Accounting standards governing financial reporting for business combinations, operating segments, and government deposit and investment disclosures will be the next subjects of post-implementation reviews (PIRs) conducted by the Financial Accounting Foundation (FAF), the oversight body of the Financial Accounting Standards Board (FASB) and the Governmental Accounting Standards Board (GASB), announced the FAF.
The FASB sets accounting standards for companies, both public and private, and not-for-profit organisations, while the GASB sets standards for state and local governments. The PIR process is intended to assist the FAF’s board of trustees with their ongoing efforts to evaluate the effectiveness of the standard-setting process for both the FASB and the GASB.
The standards selected for review are:
- FASB Statement No. 141R, Business Combinations (FAS 141R) – requires an acquiring organisation to recognise the assets acquired, the liabilities assumed, and any non-controlling interest in the acquired organisation at the acquisition date, measured at their fair values as of that date, with limited exceptions.

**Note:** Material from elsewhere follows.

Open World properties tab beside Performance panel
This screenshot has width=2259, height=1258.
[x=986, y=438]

- FASB Statement No. 131, Disclosures about Segments of an Enterprise and Related Information (FAS 131) – requires that public companies report financial and descriptive information about their reportable operating segments.

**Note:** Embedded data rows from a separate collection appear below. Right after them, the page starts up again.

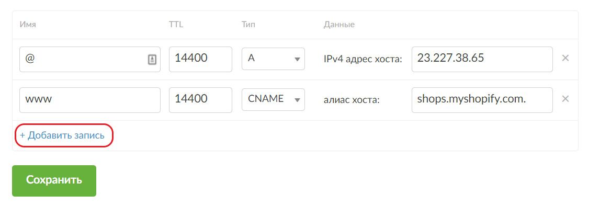Screen dimensions: 600x206
Task: Delete the www CNAME record using its X
Action: [565, 99]
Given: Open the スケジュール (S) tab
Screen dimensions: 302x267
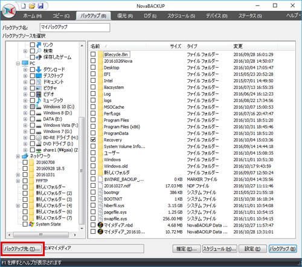Looking at the screenshot, I should coord(181,16).
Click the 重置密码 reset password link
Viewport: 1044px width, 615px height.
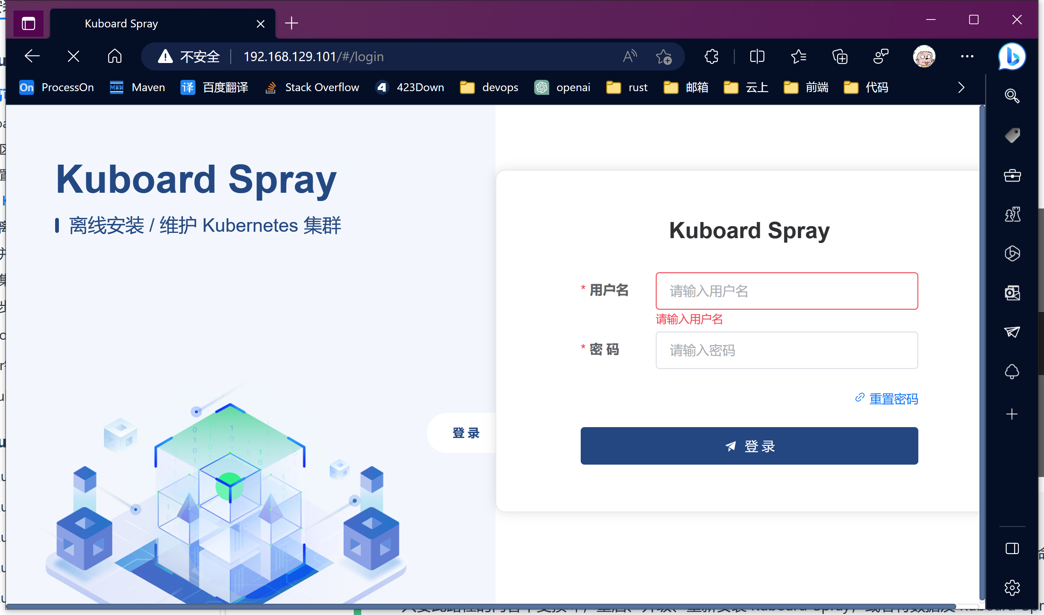coord(893,399)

- GASB Statements No. 3, Deposits with Financial Institutions, Investments (including Repurchase Agreements), and Reverse Repurchase Agreements, and No. 40, Deposit and Investment Risk Disclosures – require note disclosures about deposits and investments, including related credit risks. In addition, Statement 3 also provides accounting guidance for repurchase and reverse repurchase agreements.

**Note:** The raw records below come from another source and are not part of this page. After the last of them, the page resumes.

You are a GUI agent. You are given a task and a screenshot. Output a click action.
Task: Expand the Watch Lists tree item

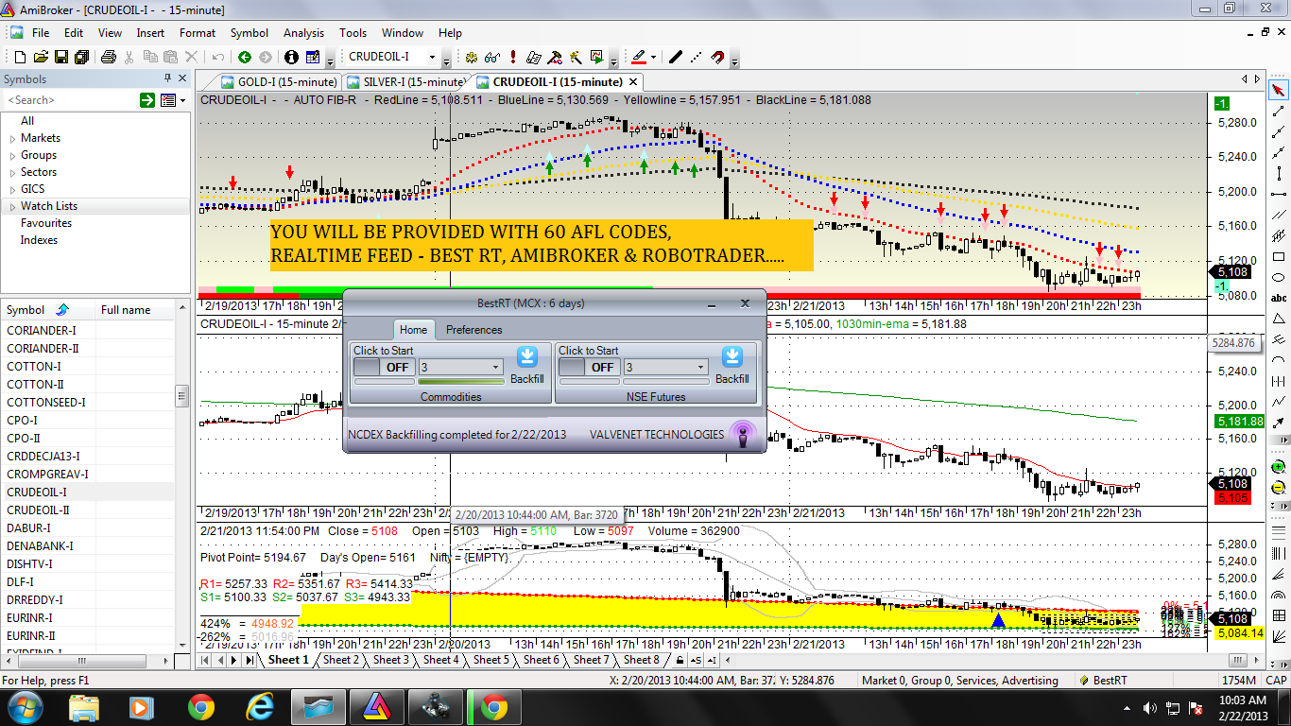(13, 205)
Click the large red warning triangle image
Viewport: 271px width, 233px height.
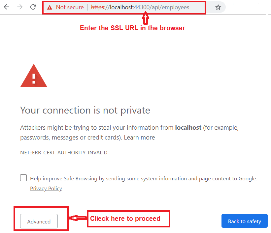point(34,76)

“The FASB and GASB standards selected for post-implementation review represented significant and important accounting changes when issued and continue to provide important information today to investors, stakeholders, and other users,” said FAF chairman John Brennan. “We look forward to assessing whether the intended financial reporting objectives underlying these standards are being met, while also obtaining stakeholder feedback on the application, usefulness, and effectiveness of these standards set by our boards.”